In this paper we proposed a spatio-temporal Bayesian factor model for the analysis of rs-fMRI data. Both for interpretational and computational reasons, we employed a separable structure. We discussed how to obtain posterior inference using a m-h algorithm, providing also some technical details that could speed up computations. Finally, we applied our model to a real rs-fMRI dataset and we provided an example.

Although the model we described is designed for a single-subject analysis, it could be extended to the multi-subject case adding a further layer in the hierarchical specification of Sect. 3. One possibility is to borrow information across individuals assuming exchangeable prior distributions for the subject-specific covariance matrices \(\varvec{\varSigma }_{\varvec{A}}^{(i)}\). In particular, if we let \((\varvec{\varSigma }_{\varvec{A}}^{(i)} \mid \varvec{V}) \sim \text {InverseWishart}(K, \varvec{V})\) independently and identically distributed, we could then induce dependence across subjects by placing a hyperprior distribution for \(\varvec{V}\), which in turn could be interpreted as the baseline covariance structure, common to all the individuals. Additionally, in the multi-subject setting it might be possible to explore the effect of individual covariates on functional connectivity, which we did not attempt, having considered only two subjects.

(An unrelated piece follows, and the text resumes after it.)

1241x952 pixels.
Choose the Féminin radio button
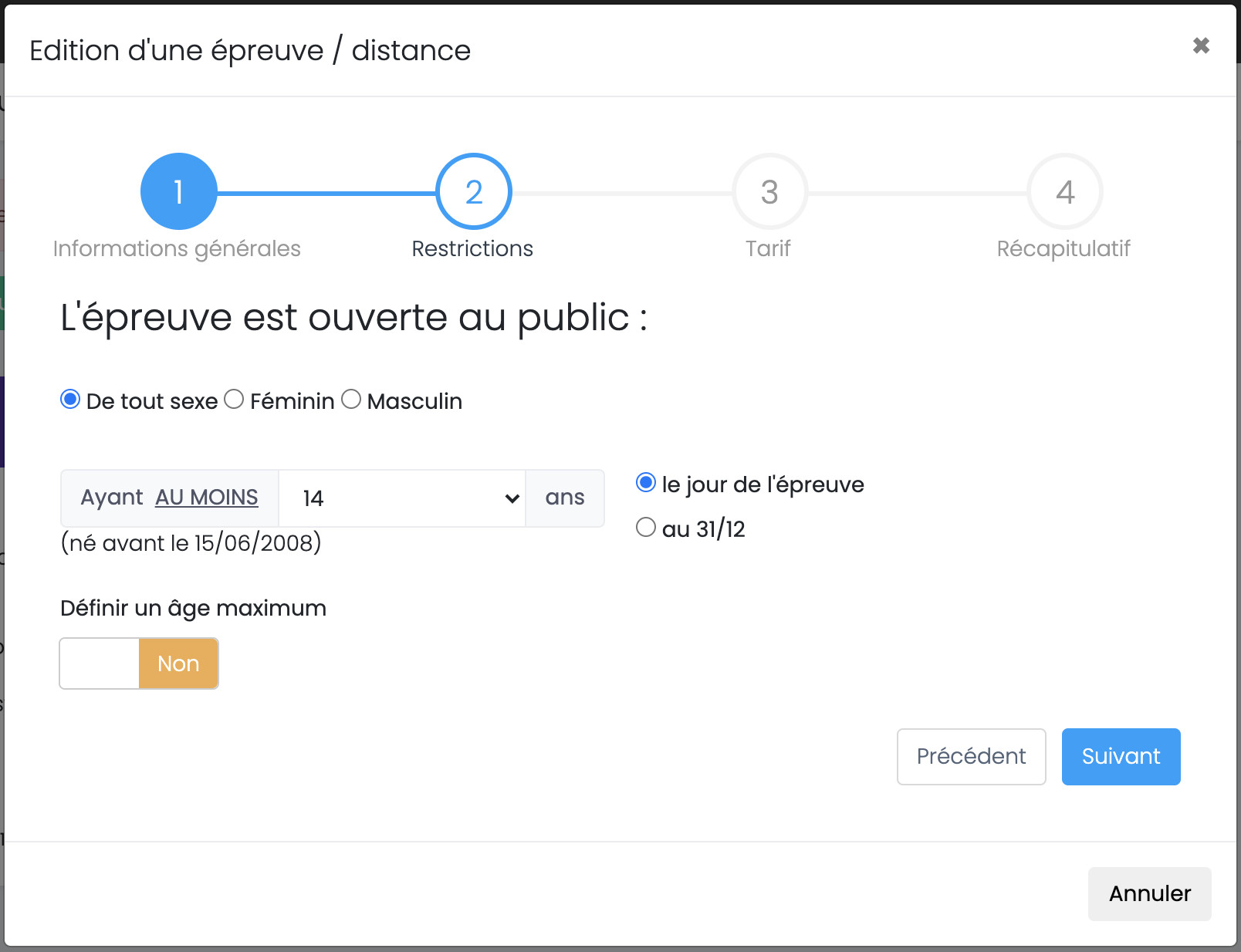tap(234, 400)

Another possible extension, already mentioned in Sect. 3.2, could be the implementation of a dynamic model. This would take us to a non separable model by specifying a factor loading matrix \(\varvec{A}(t)\) that also evolves in time. This issue is examined in depth, in a different applied context, by [25, 26]. To capture the evolution of \(\varvec{A}(t)\), avoiding, at the same time, naive approaches with poor performances, they use independent Gaussian processes with unit variance as a set of basis functions. Thus, the factor loading matrix \(\varvec{A}(t)\) would itself be a time-varying random function, implying that \(\varvec{\varSigma }_{\varvec{A}}(t) = \varvec{A}(t)\varvec{A}^\intercal (t)\), for any fixed t. As a consequence, the evaluation of the adjacency matrix in Eq. (16) for each correlation matrix would generate a dynamic network.

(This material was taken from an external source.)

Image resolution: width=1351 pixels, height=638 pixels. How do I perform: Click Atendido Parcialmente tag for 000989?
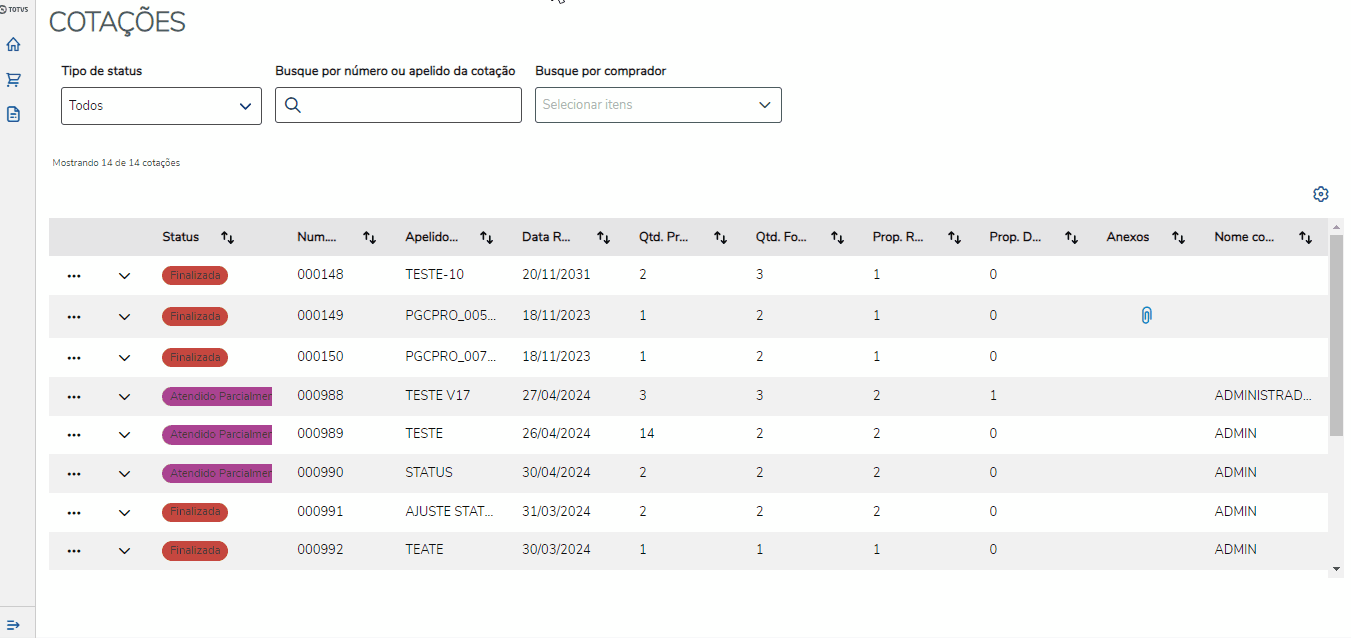(217, 435)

Generalizing our model beyond separability can be done in several other ways. For instance, one could assume that the latent Gaussian processes in \(\varvec{V}(t)\) are independent but not identically distributed, and characterized by different correlation functions \(\rho _k(t,t')\). This would imply a more sophisticated and non stationary covariance structure for the mean process \(\varvec{Z}(t)\). Both the above settings are arguably more realistic [31], but unfortunately they do not lead to the simple interpretation which follows from our separable model.

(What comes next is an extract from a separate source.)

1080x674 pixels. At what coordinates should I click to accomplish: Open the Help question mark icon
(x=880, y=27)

Besides the difficulties in interpretation that could arise from the above generalizations, the main challenge is on the computational side. The algorithm for posterior inference we described in Sect. 4 can be improved in several different directions. For instance, the default prior setting and the parameter expansion strategy of [38] could be adapted to our framework to provide better mixing. In multi-subject scenarios, or whenever the number of brain regions is massive, and therefore mcmc computations are prohibitive, one could attempt deterministic model fitting approximations like variational Bayes. In the context of fMRI data this approach was developed by [9], and it could possibly be adapted to our model.